OBÁ-PINTOR DE CASA DE MÃE SENHORA

 

POR PAULO HERKENHOFF

 

Ele era obá da Casa de Mãe Senhora. O iyalorixá do Axé Opô Afonjá (1), terreiro da nação ketu, era pintor amador de quadros, depois de iniciado na adolescência por Arthur Come-Só, pintor-decorador de paredes. Deixou a profissão de dentista para se dedicar à pintura, a conselho de sua Mãe Senhora (2). A trajetória do Obá Rubem Valentim, obsessivamente dedicada aos orixás, é uma das aventuras mais fiéis a um tema na arte brasileira. No entanto, como quem procura sua voz, a obra de Valentim trazia, mais profundamente, uma incessante busca da linguagem. O machado duplo de Xangô, que corta de dois lados, foi um padrão principal e também a metáfora de uma arte que duplamente pensa na tradição ocidental e incorpora genuinamente as raízes africanas da cultura brasileira. É o próprio artista que declara em seu Manifesto ainda que tardio: "Intuindo o meu caminho entre o popular e o erudito, a fonte e o refinamento - e depois de haver feito algumas composições, já bastante disciplinadas, com ex-votos, passei a ver nos instrumentos simbólicos, nas ferramentas do candomblé, nos abebês, nos paxorôs, nos oxés, um tipo de 'fala', uma poética visual brasileira, capaz de configurar e sintetizar adequadamente todo o núcleo de meu interesse como artista. O que eu queria e continuo querendo é estabelecer um 'design' (que chamo Riscadura Brasileira), uma estrutura apta a revelar nossa realidade" (3).

Os negros trazidos para a América como escravos viveram a dimensão de um corte cultural abrupto e brutal. Era uma interrupção do tempo com a desintegração promovida pela diáspora. O filósofo argentino Saul Karsz, ao estudar o tempo e seu segredo na América Latina, observou que, para os contigentes formados pela escravidão, alegorias de melancolia do passado pavimentaram o caminho para a represália de um tempo roubado cuja saga e fracasso foram recontados pelo realismo mágico de Alejo Carpentier em El Siglo de las Luces (1962) (4). No Brasil, Graça Aranha, em sua A Estética da Vida (1921) (5), havia concluído que a cultura brasileira deveria transformar sensações em obras de arte e se constituir a partir de uma nova relação com a natureza do país. Comparando as três etnias básicas da formação da brasilidade, Graça Aranha argumentou que os portugueses traziam melancolia, os índios e os negros mantinham uma relação com a natureza marcada por uma 'metafísica bárbara'. Os povos africanos teriam trazido um 'terror cósmico' (medo da natureza que se expressa através de representações ilusórias), enquanto que os índios transmitiam uma 'metafísica do terror' (que enche de fantasmas o espaço entre a natureza e o espírito humano). Para Graça Aranha, o projeto moderno seria a superação desse dualismo por meio da integração do eu no cosmo. 

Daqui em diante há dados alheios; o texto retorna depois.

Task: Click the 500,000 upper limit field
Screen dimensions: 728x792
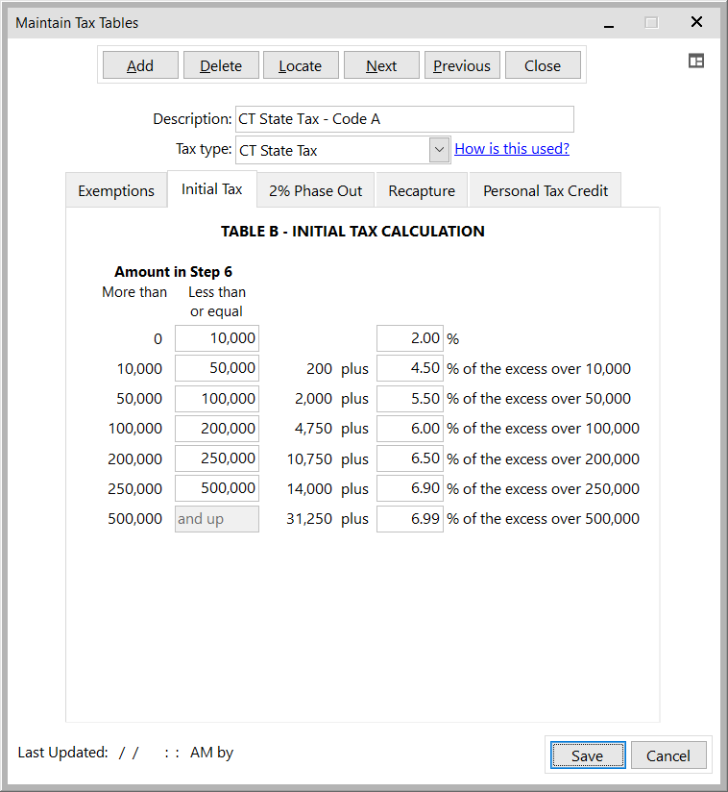Action: (217, 488)
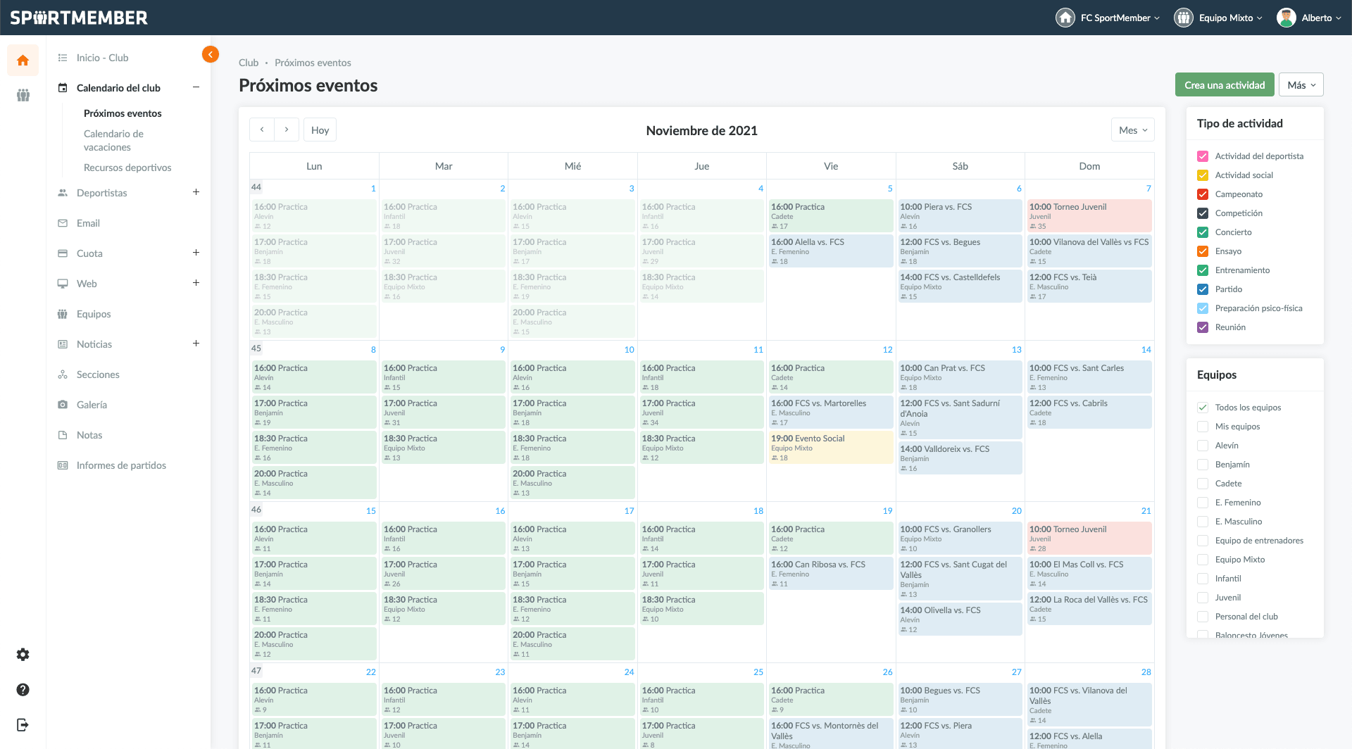This screenshot has height=749, width=1352.
Task: Click the help question mark icon
Action: 23,690
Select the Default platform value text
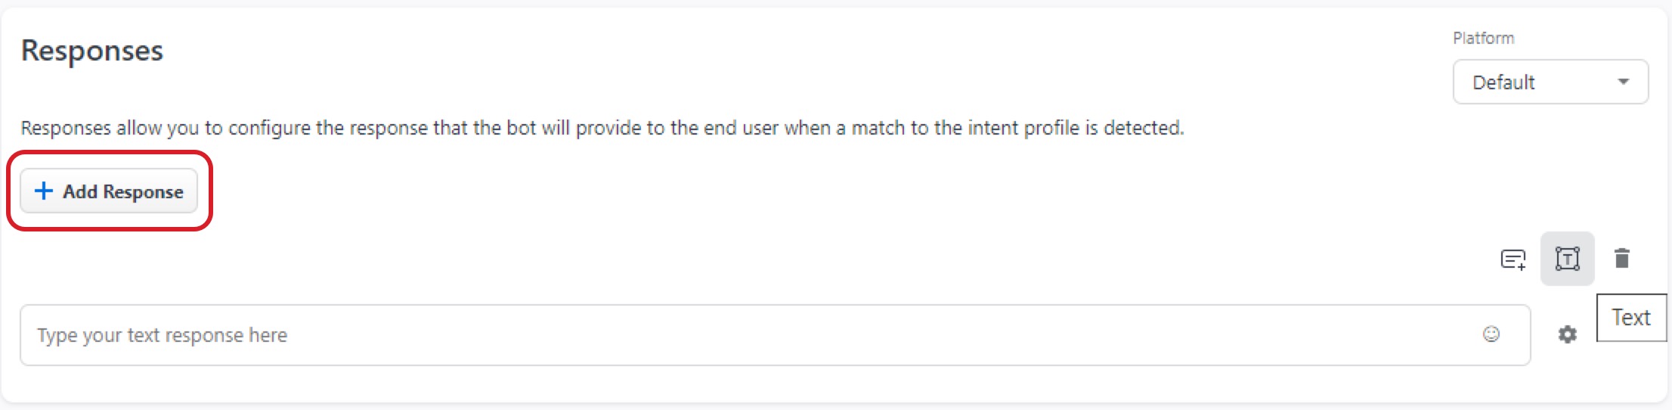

Na perspectiva histórica da América Latina, Karsz fala ainda de presentificação do passado. No entanto, Rubem Valentim e sobretudo a geração anterior já não poderiam viver a nostalgia da África, mas experimentaram uma atualidade do presente, como tempo de reivindicação do direito de cidadania ao culto (6) e de integração na cultura brasileira. Era uma luta no interior de uma sociedade que sofria de um "complexo de inferioridade do passado africano", em que negro e africano tornaram-se sinônimos de escravo, conforme observa o antropólogo Arthur Ramos (7).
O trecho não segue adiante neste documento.